#### The problem:
Among the entries below, one line contains "Chasan, Shaul (34, 1131)" and another contains "Object (21, 1878)". Transcribe those two lines and every line between them, exactly.
(Supplied material begins)
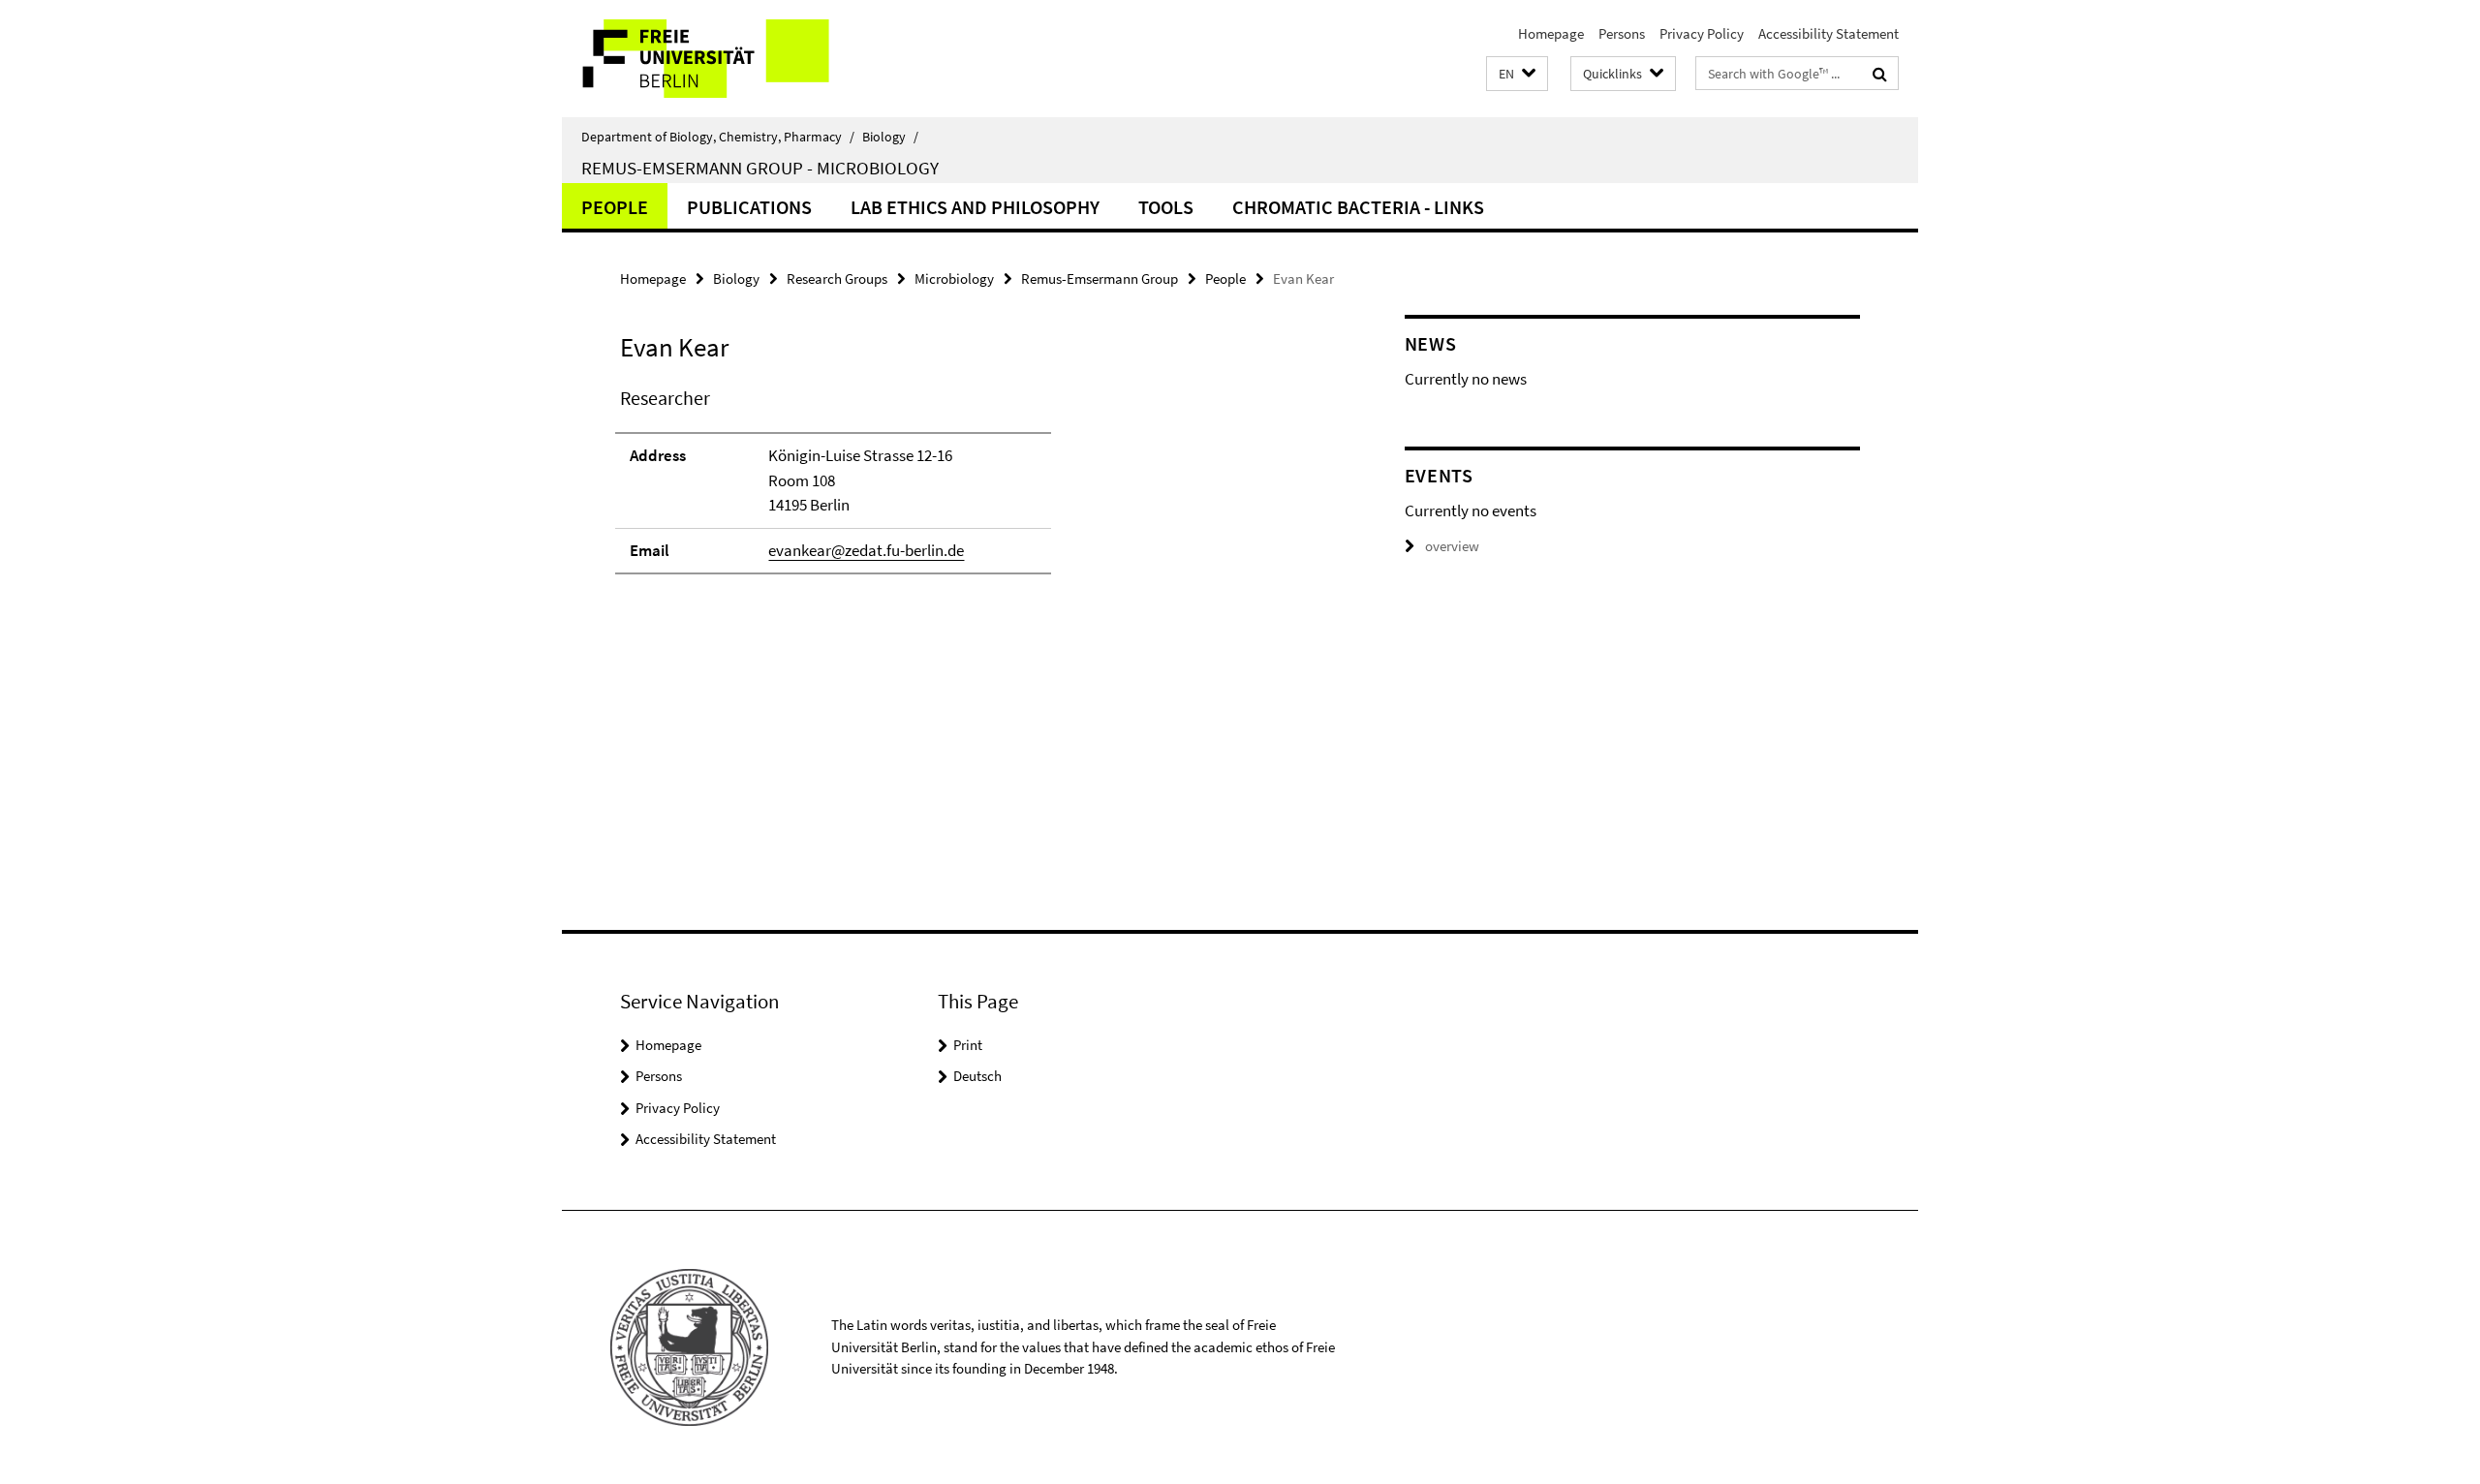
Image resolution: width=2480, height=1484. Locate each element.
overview (1452, 546)
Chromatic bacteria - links (1358, 207)
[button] (1517, 74)
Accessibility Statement (1828, 33)
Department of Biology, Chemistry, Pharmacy (717, 136)
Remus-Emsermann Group (1099, 278)
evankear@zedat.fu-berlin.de (866, 550)
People (614, 207)
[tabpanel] (975, 489)
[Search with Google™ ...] (1880, 73)
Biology (890, 136)
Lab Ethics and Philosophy (975, 207)
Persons (1621, 33)
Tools (1166, 207)
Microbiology (954, 278)
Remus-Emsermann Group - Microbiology (760, 167)
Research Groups (837, 278)
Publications (749, 207)
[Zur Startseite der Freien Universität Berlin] (724, 58)
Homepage (1551, 33)
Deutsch (977, 1076)
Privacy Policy (1701, 33)
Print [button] (967, 1045)
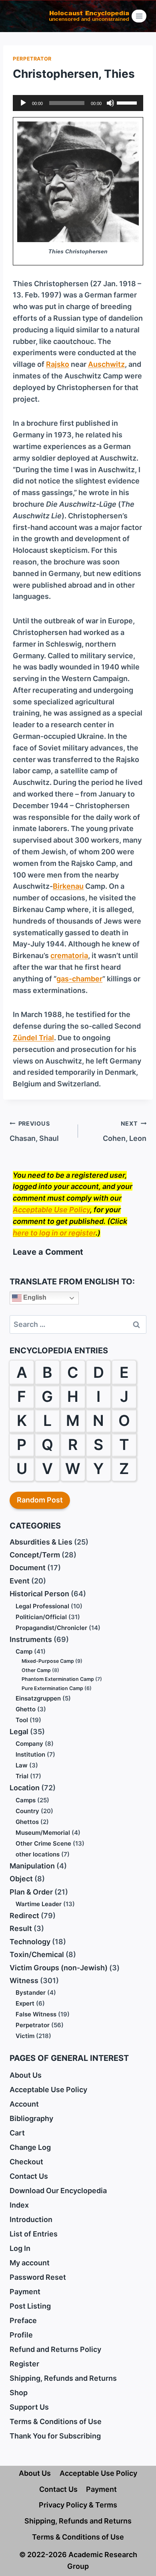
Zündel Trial (33, 1037)
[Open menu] (139, 16)
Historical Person (39, 1593)
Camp (24, 1651)
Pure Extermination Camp (52, 1688)
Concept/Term (35, 1555)
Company (29, 1743)
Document (28, 1567)
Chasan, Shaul (34, 1131)
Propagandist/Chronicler (51, 1628)
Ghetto (26, 1709)
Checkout (26, 2161)
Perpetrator (32, 59)
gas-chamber (79, 979)
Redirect (24, 1915)
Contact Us (29, 2176)
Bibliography (31, 2118)
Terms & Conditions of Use (56, 2421)
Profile (21, 2335)
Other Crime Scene (43, 1843)
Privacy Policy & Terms (78, 2505)
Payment (25, 2291)
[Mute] (110, 103)
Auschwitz (106, 364)
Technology (30, 1941)
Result (21, 1928)
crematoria (69, 955)
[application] (78, 103)
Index (19, 2205)
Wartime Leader (39, 1904)
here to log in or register (54, 1233)
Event (20, 1581)
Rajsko (57, 364)
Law (22, 1765)
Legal (19, 1731)
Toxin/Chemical (37, 1954)
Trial (22, 1776)
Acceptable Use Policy (51, 1209)
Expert (25, 2003)
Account (24, 2104)
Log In (20, 2248)
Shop (19, 2392)
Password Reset (38, 2277)
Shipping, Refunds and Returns (63, 2378)
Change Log (30, 2147)
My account (30, 2263)
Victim (25, 2036)
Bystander (31, 1992)
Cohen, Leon (124, 1131)
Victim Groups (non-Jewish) (59, 1967)
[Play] (23, 103)
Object (21, 1878)
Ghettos (27, 1822)
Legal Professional (42, 1606)
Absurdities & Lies (41, 1542)
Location (25, 1787)
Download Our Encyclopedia (58, 2190)
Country (27, 1811)
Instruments (31, 1639)
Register (24, 2364)
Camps (26, 1800)
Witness (24, 1980)
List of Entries (34, 2234)
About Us (26, 2075)
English (34, 1297)
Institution (30, 1754)
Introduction (31, 2219)
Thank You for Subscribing (55, 2436)
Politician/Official (41, 1617)
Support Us (29, 2407)
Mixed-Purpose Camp (48, 1661)
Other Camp (36, 1670)
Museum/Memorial (43, 1832)
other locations (38, 1854)
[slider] (128, 102)
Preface (23, 2320)
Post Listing (30, 2306)
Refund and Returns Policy (55, 2349)
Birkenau (68, 886)
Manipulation (32, 1866)
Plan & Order (31, 1892)
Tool (22, 1720)
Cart (17, 2133)
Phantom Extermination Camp (58, 1679)
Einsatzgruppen (38, 1698)
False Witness (36, 2014)
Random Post (40, 1500)
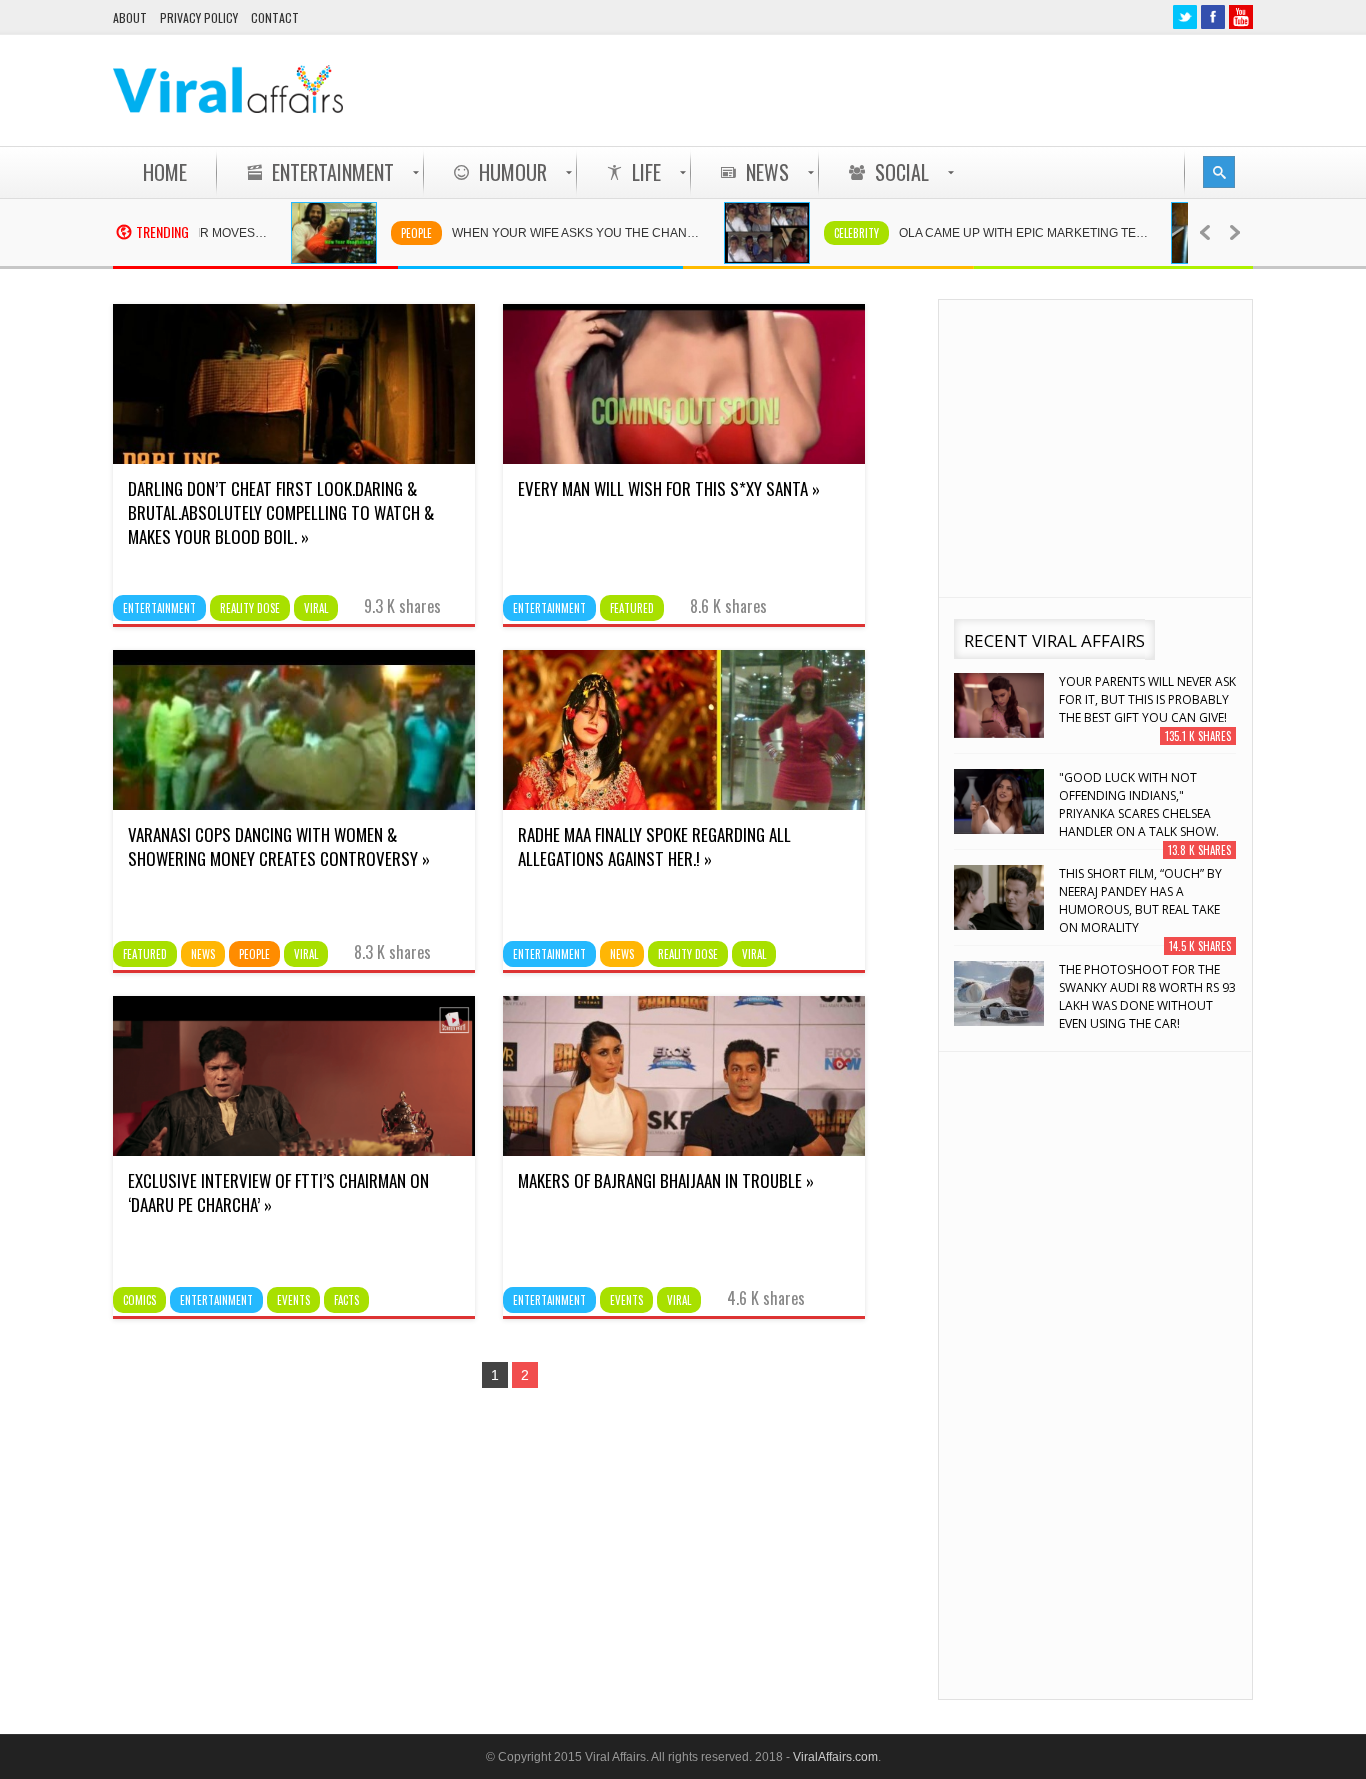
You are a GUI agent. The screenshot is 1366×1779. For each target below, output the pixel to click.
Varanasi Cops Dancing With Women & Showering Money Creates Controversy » (279, 846)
(Supplied material ends)
#### Output:
Chasan, Shaul (34, 1131)
Propagandist/Chronicler (51, 1628)
Ghetto (26, 1709)
Checkout (26, 2161)
Perpetrator (32, 59)
gas-chamber (79, 979)
Redirect (24, 1915)
Contact Us (29, 2176)
Bibliography (31, 2118)
Terms & Conditions of Use (56, 2421)
Profile (21, 2335)
Other Crime Scene (43, 1843)
Privacy Policy & Terms (78, 2505)
Payment (25, 2291)
[Mute] (110, 103)
Auschwitz (106, 364)
Technology (30, 1941)
Result (21, 1928)
crematoria (69, 955)
[application] (78, 103)
Index (19, 2205)
Wartime Leader (39, 1904)
here to log in or register (54, 1233)
Event (20, 1581)
Rajsko (57, 364)
Law (22, 1765)
Legal (19, 1731)
Toxin/Chemical (37, 1954)
Trial (22, 1776)
Acceptable Use Policy (51, 1209)
Expert (25, 2003)
Account (24, 2104)
Log In (20, 2248)
Shop (19, 2392)
Password Reset (38, 2277)
Shipping, Refunds and Returns (63, 2378)
Change Log (30, 2147)
My account (30, 2263)
Victim (25, 2036)
Bystander (31, 1992)
Cohen, Leon (124, 1131)
Victim Groups (non-Jewish) (59, 1967)
[Play] (23, 103)
Object (21, 1878)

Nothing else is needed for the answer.